On-the-street interviews, however, indicate that prejudice against the "well-heeled honky" or the "affluent ofay" may be hard to eradicate.
Byron Metcalf, on line at a soup kitchen, said: "A rich white dude bought my apartment building and now I have to live with my sister and her kids in Section 8 housing. I know all rich white folks aren't like that, but every time I see one of them, I can't help it, I sense danger."
Barbara Grigsby, professor emeritus of Wealthy Caucasian Studies at Redhook Community College, has devoted her life to studying this subject. "Rich white people own the multinationals, they break unions, they're behind environmental degradation, they got us into Iraq and an endless war," said Professor Grigsby. "They caused and profited from the global economic meltdown. You know, by law, I had to let them sit in my classroom, but they always tried to run things."

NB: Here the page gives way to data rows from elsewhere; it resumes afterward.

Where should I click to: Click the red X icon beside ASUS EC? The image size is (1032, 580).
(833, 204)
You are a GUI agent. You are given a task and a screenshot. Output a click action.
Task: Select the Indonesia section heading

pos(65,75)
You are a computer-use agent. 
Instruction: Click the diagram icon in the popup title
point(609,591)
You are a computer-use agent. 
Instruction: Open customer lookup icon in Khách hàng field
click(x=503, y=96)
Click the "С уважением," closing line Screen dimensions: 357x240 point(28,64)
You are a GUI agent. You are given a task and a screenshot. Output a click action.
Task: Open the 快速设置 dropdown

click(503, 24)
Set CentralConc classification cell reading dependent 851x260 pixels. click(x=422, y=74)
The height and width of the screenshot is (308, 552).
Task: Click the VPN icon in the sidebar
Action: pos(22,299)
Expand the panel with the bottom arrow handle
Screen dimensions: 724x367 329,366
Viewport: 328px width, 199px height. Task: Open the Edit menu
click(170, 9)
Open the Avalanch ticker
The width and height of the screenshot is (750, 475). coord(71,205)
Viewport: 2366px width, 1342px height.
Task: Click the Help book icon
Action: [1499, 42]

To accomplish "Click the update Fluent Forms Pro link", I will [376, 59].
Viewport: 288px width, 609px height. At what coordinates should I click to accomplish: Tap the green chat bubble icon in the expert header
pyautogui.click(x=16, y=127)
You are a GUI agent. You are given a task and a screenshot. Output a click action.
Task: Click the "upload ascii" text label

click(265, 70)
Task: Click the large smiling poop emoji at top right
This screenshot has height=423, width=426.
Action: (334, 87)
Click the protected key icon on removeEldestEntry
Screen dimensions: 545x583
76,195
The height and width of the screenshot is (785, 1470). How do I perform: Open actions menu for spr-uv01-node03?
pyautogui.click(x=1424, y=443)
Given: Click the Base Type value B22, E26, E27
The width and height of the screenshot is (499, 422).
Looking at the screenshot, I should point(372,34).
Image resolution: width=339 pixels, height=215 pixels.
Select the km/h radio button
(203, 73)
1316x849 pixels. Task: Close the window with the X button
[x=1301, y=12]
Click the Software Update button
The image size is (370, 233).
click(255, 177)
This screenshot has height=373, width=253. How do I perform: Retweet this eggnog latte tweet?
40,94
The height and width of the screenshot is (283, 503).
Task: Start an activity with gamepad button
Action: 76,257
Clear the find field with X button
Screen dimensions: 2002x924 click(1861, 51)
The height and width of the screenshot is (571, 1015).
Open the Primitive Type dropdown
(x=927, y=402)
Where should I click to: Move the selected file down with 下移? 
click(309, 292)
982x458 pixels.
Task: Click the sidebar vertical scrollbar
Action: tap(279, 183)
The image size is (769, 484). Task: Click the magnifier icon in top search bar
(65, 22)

Rich-white-people rights activists say this anti-rich-white-people prejudice has wormed its way into the police force.
One of the plainclothes officers working undercover in the neighborhood on the morning of the shooting spoke on condition of anonymity. He said he thought there might be trouble when he saw the expensive car filled with "clean-cut" college types.
"You never know with these people," said the officer. "They go around gentrifying everything. That cop who shot those guys? He was just doing his job. Protecting the community. Hey, that's why I joined the police force – I wanted to help."
"People criticize us for busting these thugs," the officer continued. "But they don't know what it's like. This is a dangerous neighborhood. Rich white people are capable of anything."